### Exercise instructions
All of the records must be set down again word for word.

Collected data entries:
**********
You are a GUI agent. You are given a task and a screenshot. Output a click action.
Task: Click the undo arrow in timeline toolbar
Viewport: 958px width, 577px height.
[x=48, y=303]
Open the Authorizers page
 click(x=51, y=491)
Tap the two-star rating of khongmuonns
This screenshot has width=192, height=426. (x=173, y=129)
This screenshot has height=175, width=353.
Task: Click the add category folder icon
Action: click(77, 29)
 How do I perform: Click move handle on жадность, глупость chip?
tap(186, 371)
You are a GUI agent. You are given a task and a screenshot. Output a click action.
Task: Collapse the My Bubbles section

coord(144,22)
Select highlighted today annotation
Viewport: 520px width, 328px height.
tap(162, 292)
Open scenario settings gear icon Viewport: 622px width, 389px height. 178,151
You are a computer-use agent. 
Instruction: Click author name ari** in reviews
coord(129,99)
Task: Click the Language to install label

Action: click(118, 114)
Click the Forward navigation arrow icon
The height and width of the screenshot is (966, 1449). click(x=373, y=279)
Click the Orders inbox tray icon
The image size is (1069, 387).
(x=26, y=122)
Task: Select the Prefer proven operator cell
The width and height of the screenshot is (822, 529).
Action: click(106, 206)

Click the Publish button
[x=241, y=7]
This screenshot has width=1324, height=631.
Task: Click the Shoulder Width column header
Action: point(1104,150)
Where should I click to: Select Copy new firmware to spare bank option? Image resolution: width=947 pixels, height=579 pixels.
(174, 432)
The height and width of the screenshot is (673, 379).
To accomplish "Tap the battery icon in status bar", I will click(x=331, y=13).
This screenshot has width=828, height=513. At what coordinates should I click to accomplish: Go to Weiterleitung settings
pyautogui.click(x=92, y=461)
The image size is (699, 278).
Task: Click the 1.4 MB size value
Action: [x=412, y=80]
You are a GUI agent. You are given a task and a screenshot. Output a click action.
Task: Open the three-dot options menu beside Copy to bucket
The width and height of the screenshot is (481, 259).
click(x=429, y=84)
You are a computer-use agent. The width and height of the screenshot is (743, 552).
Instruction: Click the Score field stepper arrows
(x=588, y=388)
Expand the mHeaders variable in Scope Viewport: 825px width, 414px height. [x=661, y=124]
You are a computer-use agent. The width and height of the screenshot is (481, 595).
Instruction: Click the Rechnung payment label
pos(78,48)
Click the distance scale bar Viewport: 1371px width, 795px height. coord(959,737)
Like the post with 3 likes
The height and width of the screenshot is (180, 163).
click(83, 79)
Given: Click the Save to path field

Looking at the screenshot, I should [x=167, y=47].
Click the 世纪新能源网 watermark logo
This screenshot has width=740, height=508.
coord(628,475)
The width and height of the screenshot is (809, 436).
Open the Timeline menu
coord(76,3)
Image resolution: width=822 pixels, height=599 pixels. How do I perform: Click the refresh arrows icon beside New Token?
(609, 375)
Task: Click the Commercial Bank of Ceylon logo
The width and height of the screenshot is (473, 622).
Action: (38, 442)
**********
### Answer to this task
You are a GUI agent. You are given a task and a screenshot. Output a click action.
Task: Click the undo arrow in timeline toolbar
Viewport: 958px width, 577px height.
[x=48, y=303]
Open the Authorizers page
 click(x=51, y=491)
Tap the two-star rating of khongmuonns
This screenshot has width=192, height=426. (x=173, y=129)
This screenshot has height=175, width=353.
Task: Click the add category folder icon
Action: click(77, 29)
 How do I perform: Click move handle on жадность, глупость chip?
tap(186, 371)
You are a GUI agent. You are given a task and a screenshot. Output a click action.
Task: Collapse the My Bubbles section

coord(144,22)
Select highlighted today annotation
Viewport: 520px width, 328px height.
tap(162, 292)
Open scenario settings gear icon Viewport: 622px width, 389px height. 178,151
You are a computer-use agent. 
Instruction: Click author name ari** in reviews
coord(129,99)
Task: Click the Language to install label

Action: click(118, 114)
Click the Forward navigation arrow icon
The height and width of the screenshot is (966, 1449). click(x=373, y=279)
Click the Orders inbox tray icon
The image size is (1069, 387).
(x=26, y=122)
Task: Select the Prefer proven operator cell
The width and height of the screenshot is (822, 529).
Action: click(106, 206)

Click the Publish button
[x=241, y=7]
This screenshot has width=1324, height=631.
Task: Click the Shoulder Width column header
Action: point(1104,150)
Where should I click to: Select Copy new firmware to spare bank option? Image resolution: width=947 pixels, height=579 pixels.
(174, 432)
The height and width of the screenshot is (673, 379).
To accomplish "Tap the battery icon in status bar", I will click(x=331, y=13).
This screenshot has width=828, height=513. At what coordinates should I click to accomplish: Go to Weiterleitung settings
pyautogui.click(x=92, y=461)
The image size is (699, 278).
Task: Click the 1.4 MB size value
Action: [x=412, y=80]
You are a GUI agent. You are given a task and a screenshot. Output a click action.
Task: Open the three-dot options menu beside Copy to bucket
The width and height of the screenshot is (481, 259).
click(x=429, y=84)
You are a computer-use agent. The width and height of the screenshot is (743, 552).
Instruction: Click the Score field stepper arrows
(x=588, y=388)
Expand the mHeaders variable in Scope Viewport: 825px width, 414px height. [x=661, y=124]
You are a computer-use agent. The width and height of the screenshot is (481, 595).
Instruction: Click the Rechnung payment label
pos(78,48)
Click the distance scale bar Viewport: 1371px width, 795px height. coord(959,737)
Like the post with 3 likes
The height and width of the screenshot is (180, 163).
click(83, 79)
Given: Click the Save to path field

Looking at the screenshot, I should [x=167, y=47].
Click the 世纪新能源网 watermark logo
This screenshot has width=740, height=508.
coord(628,475)
The width and height of the screenshot is (809, 436).
Open the Timeline menu
coord(76,3)
Image resolution: width=822 pixels, height=599 pixels. How do I perform: Click the refresh arrows icon beside New Token?
(609, 375)
Task: Click the Commercial Bank of Ceylon logo
The width and height of the screenshot is (473, 622).
Action: (38, 442)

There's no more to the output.